Authors :
Presenting Author: Matthew Pesce, BS – Boston Children's Hospital
Jeffrey Bolton, MD – Neurologist, Department of Neurology, Boston Children's Hospital; Ellen Grant, MD – Director of the Fetal-Neonatal Neuroimaging and Developmental Science Center, Fetal-Neonatal Neuroimaging and Developmental Science Center, Boston Children's Hospital; Joseph Madsen, MD – Director of Epilepsy Surgery, Department of Neurosurgery, Boston Children's Hospital; Navaneeth Makaram, PHD – Postdoctoral Research Fellow, Fetal-Neonatal Neuroimaging and Developmental Science Center, Boston Children's Hospital; Christos Papadelis, PHD – Director of Research, Jane and John Justin Neurosciences Center, Cook Children’s Health Care System; Phillip Pearl, MD – Director of Epilepsy and Clinical Neurophysiology, Department of Neurology, Boston Children's Hospital; Alexander Rotenberg, MD, PhD – Epileptologist; Director of the Neuromodulation Program, Department of Neurology, Boston Children's Hospital; Scellig Stone, MD, PhD, FRCSC – Neurosurgical Director, Department of Neurosurgery, Boston Children's Hospital; Eleonora Tamilia, PHD – Instructor of Pediatrics, Fetal-Neonatal Neuroimaging and Developmental Science Center, Boston Children's Hospital
Rationale:
The gold standard to estimate the epileptogenic zone (EZ) in drug-resistant epilepsy (DRE) is localizing the seizure onset with intracranial EEG (iEEG), requiring many days of recordings. Estimating the EZ via interictal data would largely benefit presurgical planning, but an undisputable interictal EZ biomarker has yet to be identified.
A traditional approach involves locating the irritative-zone (IZ: contacts with spikes) or HFO-zone (HFOZ: contacts with HFOs). Yet, these are local biomarkers, while DRE is now considered a distributed brain network abnormality, where Functional Connectivity (FC) can outline hyperconnected seizure networks.
We present novel iEEG interictal measures to estimate the EZ by identifying spike and HFO hubs: we integrate traditional spike and HFO rates (IZ, HFOZ) with FC estimation between contacts (functional-network). We aim to assess whether integrating information from spike and HFO hubs allows to estimate the EZ and predict postsurgical outcome in children.
Methods:
We studied iEEG (5 min, Fig 1A) of 40 epilepsy surgery patients with known Engel outcome. For each patient, we:
Computed the rates of spikes, ripples and fast ripples per iEEG contact (Fig 1B);
Ran FC analysis for spikes and HFOs, obtaining three FC matrices - Fig 1C;
Estimated new combined measures of “hubness” that quantify the spike or HFO rate of each contact plus the rates of the connected contacts (Fig 1D).

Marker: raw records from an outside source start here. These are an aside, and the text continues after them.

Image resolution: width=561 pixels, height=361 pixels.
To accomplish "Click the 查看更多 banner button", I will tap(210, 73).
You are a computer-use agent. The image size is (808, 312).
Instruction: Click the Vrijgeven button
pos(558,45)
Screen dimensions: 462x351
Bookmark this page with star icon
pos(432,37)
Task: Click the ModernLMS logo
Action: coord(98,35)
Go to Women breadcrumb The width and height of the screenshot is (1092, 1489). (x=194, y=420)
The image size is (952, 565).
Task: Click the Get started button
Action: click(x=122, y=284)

To assess the presurgical value of our interictal measures, we compared (
Wilcoxon sign-rank) values inside and outside the resection (defined by postop-MRI) in good and poor outcome patients. We performed logistic regression to predict postsurgical outcome integrating spike/HFO rates and network measures (estimated outside the resection). ROC curve and confusion matrix were generated with the regression outputs.
Results:
Traditional spike rate was higher inside than outside the resection in both good and poor outcomes (Fig 2A), suggesting that it would likely locate areas that were already resected in poor outcomes. Traditional HFO rates did not show differences (p >0.05; Fig 2B).
Spike connectivity instead was higher inside than outside resection in good (p< 0.001) but not in poor outcomes (Fig 2A). The same results were found for ripple connectivity (Fig 2B) and fast ripple integrated measure of hubness (Fig 2C). This suggests the potential of the network measures to pinpoint areas outside resection in poor outcome cases.